Editor at Slate Shares Science Communication Tips with CBS Graduate Students

Communicating science, along with its political and technological implications, to a public audience, is an emphasis of many CBS graduate students’ education.

On Wednesday, March 18, Torie Bosch, editor of Slate Magazine’s Future Tense, led a workshop in the Nexus lab in Coor Hall, on ASU’s Tempe Campus.

The workshop, called Future Tense Workshop: Digital Humanities Version, showed ASU graduate students and staff how to translate scholarly and academic concepts for a public audience.

Bosch discussed ways to improve writing voice and style for a public audience, and encouraged potential Future Tense writers to find vivid examples and news hooks to make their ideas tangible and relatable.

In addition to the workshop, Bosch met with CBS graduate students for lunch in the Center for Biology and Society on Friday, March 20th, wherein graduate students pitched their ideas for possible future tense articles.

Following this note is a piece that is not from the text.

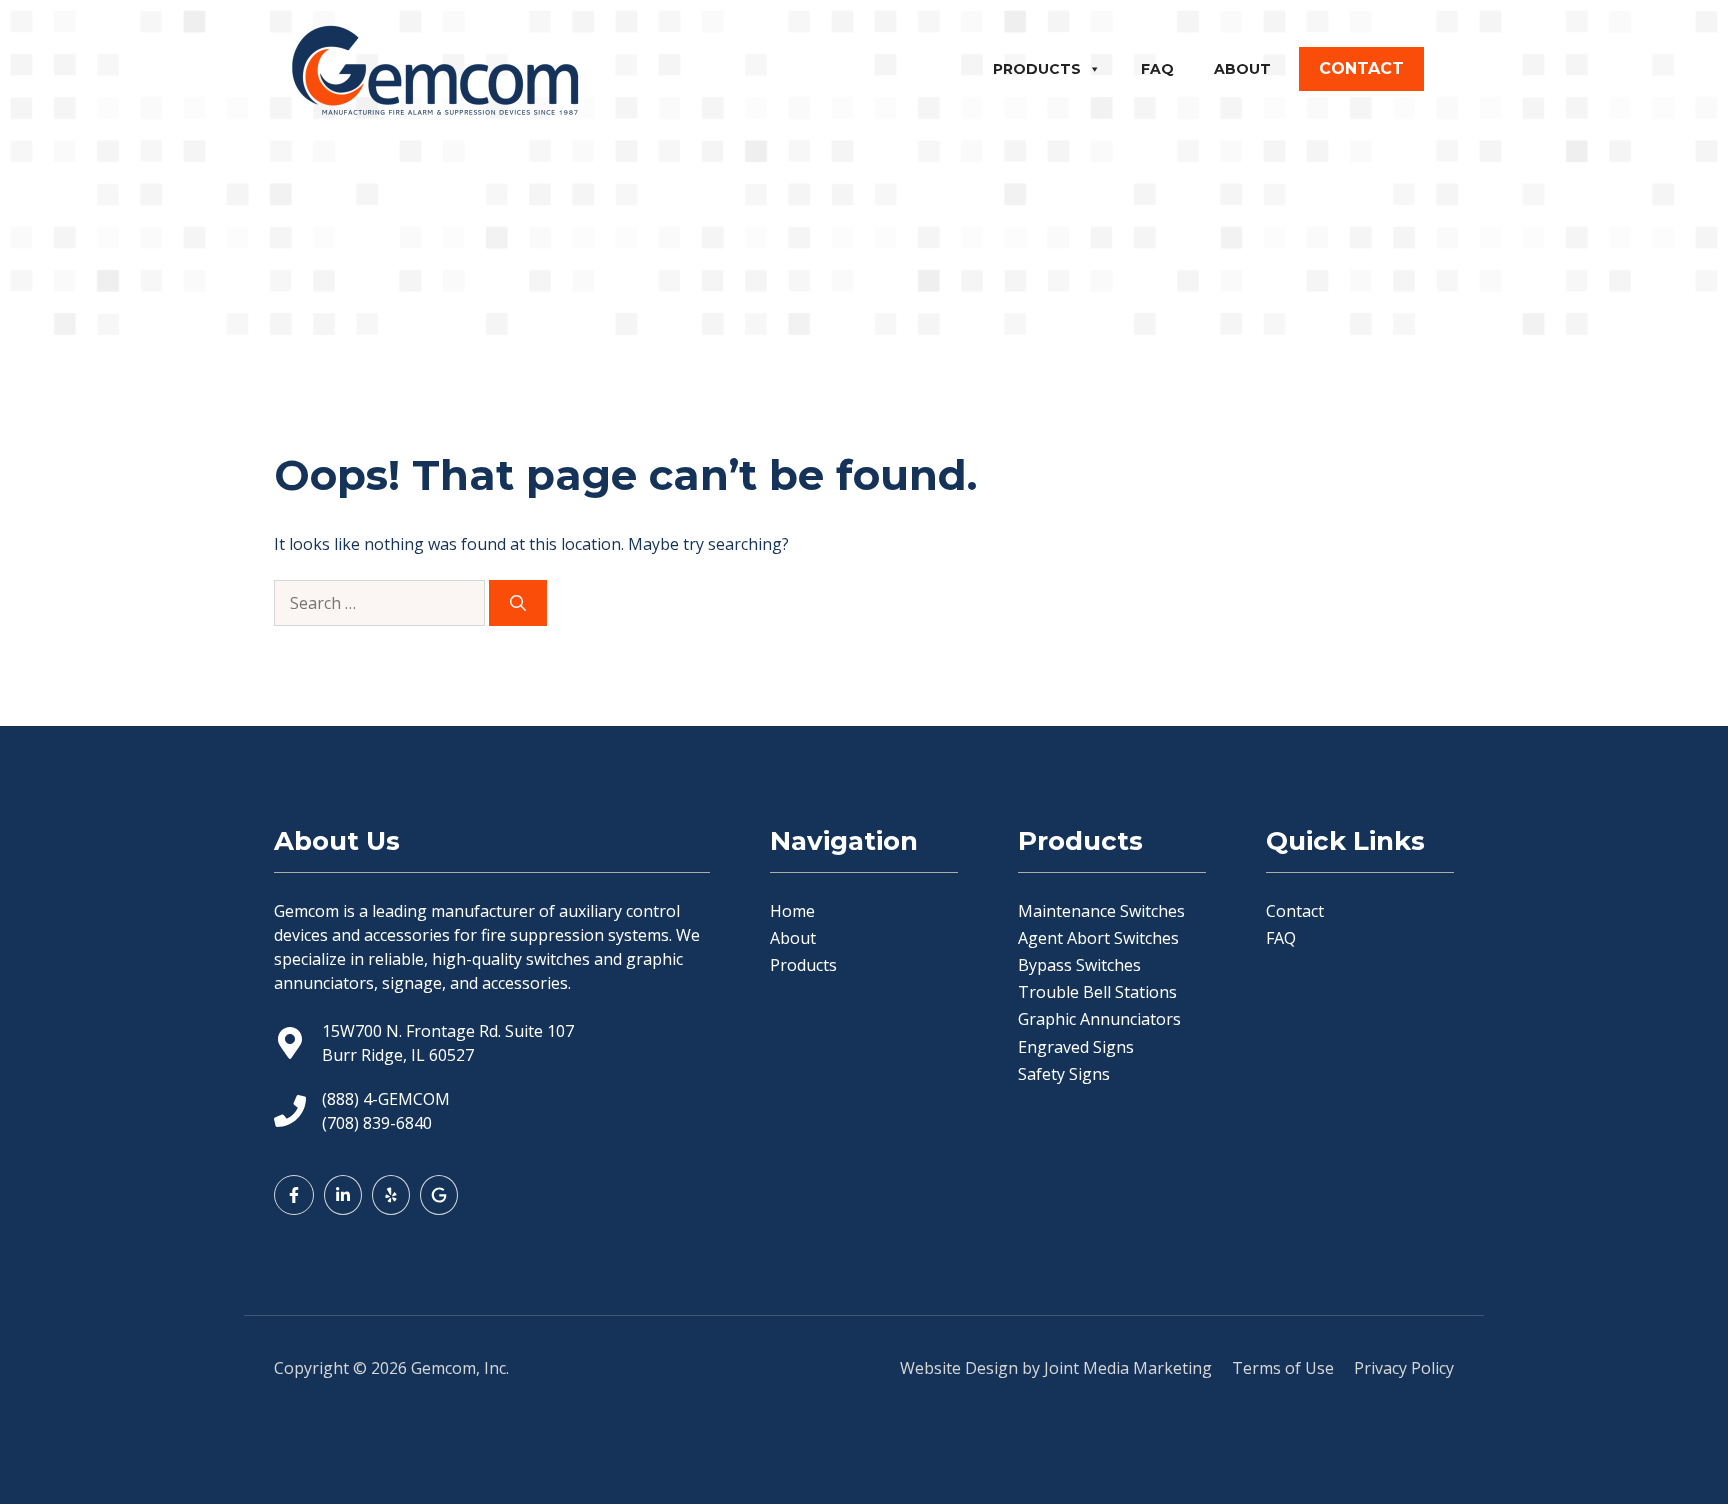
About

Bosch’s advice, along with the potential to write for Slate, will help CBS students craft writing that communicate their research to a broader audience.

Future Tense is an online publication that explores emerging technologies and their transformative effects on culture, society, and public policy, marketed as the citizen’s guide to the future.

The magazine is a collaboration between ASU, Slate, and the New America Foundation.